What you're describing sounds suspiciously like you're basically reinventing the wheel - your:
main loop and request interpreter
pool of processes
sounds almost exactly like:
nginx (or any other load balancer/reverse proxy)
A pre-forking tornado app
Tornado is a single-threaded web server python module using epoll, and it has the capability built-in for pre-forking (meaning that it spawns multiple copies of itself as separate processes, effectively creating a process pool). Tornado is based on the tech created to power Friendfeed - they needed a way to handle huge numbers of open connections for long-polling clients looking for new real-time updates.
If you're doing this as a learning process, then by all means, reinvent away! It's a great way to learn. But if you're actually trying to build an application on top of these kinds of things, I'd highly recommend considering using the existing, stable, communally-developed projects - it'll save you a lot of time, false starts, and potential gotchas.
(P.S. I approve of your avatar. <3)
The epoll function (and the other functions in the same family poll and select) allow you to write single threading networking code that manage multiple networking connection. Since there is no threading, there is no need fot synchronisation as would be required in a multi-threaded program (this can be difficult to get right).
On the other hand, you'll need to have an explicit state machine for each connection. In a threaded program, this state machine is implicit.
Those function just offer another way to multiplex multiple connexion in a process. Sometimes it is easier not to use threads, other times you're already using threads, and thus it is easier just to use blocking sockets (which release the GIL in Python).
I'm trying to wrap my head around what is happening in this recipe, because I'm planning on implementing a wx/twisted app similar to this (ie. wx and twisted running in separate threads). I understand that both twisted and wx event-loops need to be accessed in a thread-safe manner (ie. reactor.callFromThread, wx.PostEvent, etc). What I am questioning is the thread-safety of passing in instance methods of objects instantiated in one thread (in the case of this recipe, the GUI thread) as deferred callBack and errBack methods for a reactor running in a separate thread. Is that a good idea?
There is a wxreactor available in twisted, but googling reveals that there have been numerous problems with it since it was introduced to the library. Even the person who initially came up with the wxreactor technique, advocates running wx and twisted in separate threads.
I haven't been able to find any other examples of this technique, but I'd love to see some.
I wouldn't say that it's a "good idea". You should just run the reactor and the GUI in the same thread with wxreactor.
The timer-driven event-loop starving approach described by Mr. Schroeder is the worst possible fail-safe way to implement event-loop integration. If you use wxreactor (not wxsupport) Twisted now uses an approach where multiplexing is shunted off to a thread internally so that nothing needs to use a timer. Better yet would be for wxpython to expose wxSocket and have someone base a reactor on it.

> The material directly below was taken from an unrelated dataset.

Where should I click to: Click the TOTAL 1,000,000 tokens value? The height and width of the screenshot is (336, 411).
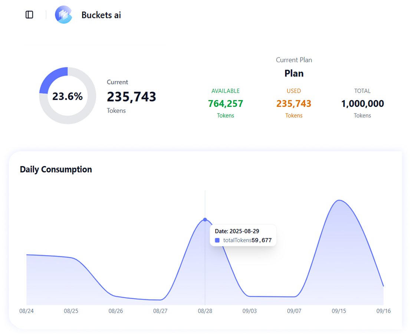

However, if you're set on using a separate thread to communicate with Twisted, the one thing to keep in mind is that while you can use objects that originate from any thread you like as the value to pass to Deferred.callback, you must call Deferred.callback only in the reactor thread itself. Deferreds are not threadsafe; thanks to some debugging utilities, not even the Deferred class is threadsafe, so you need to be very careful when you are using them to never leave the Twisted main thread. i.e. when you have a result in the UI thread, use reactor.callFromThread(myDeferred.callback, myresult).
The sole act of passing instance methods between threads is safe as long as you properly synchronize eventual destruction of those instances (threads share memory so it really doesn't matter which one did the allocation/initialization of a bit of it).
The overall thread safety depends on what those methods actually do, so just make them "play nice" and you should be ok.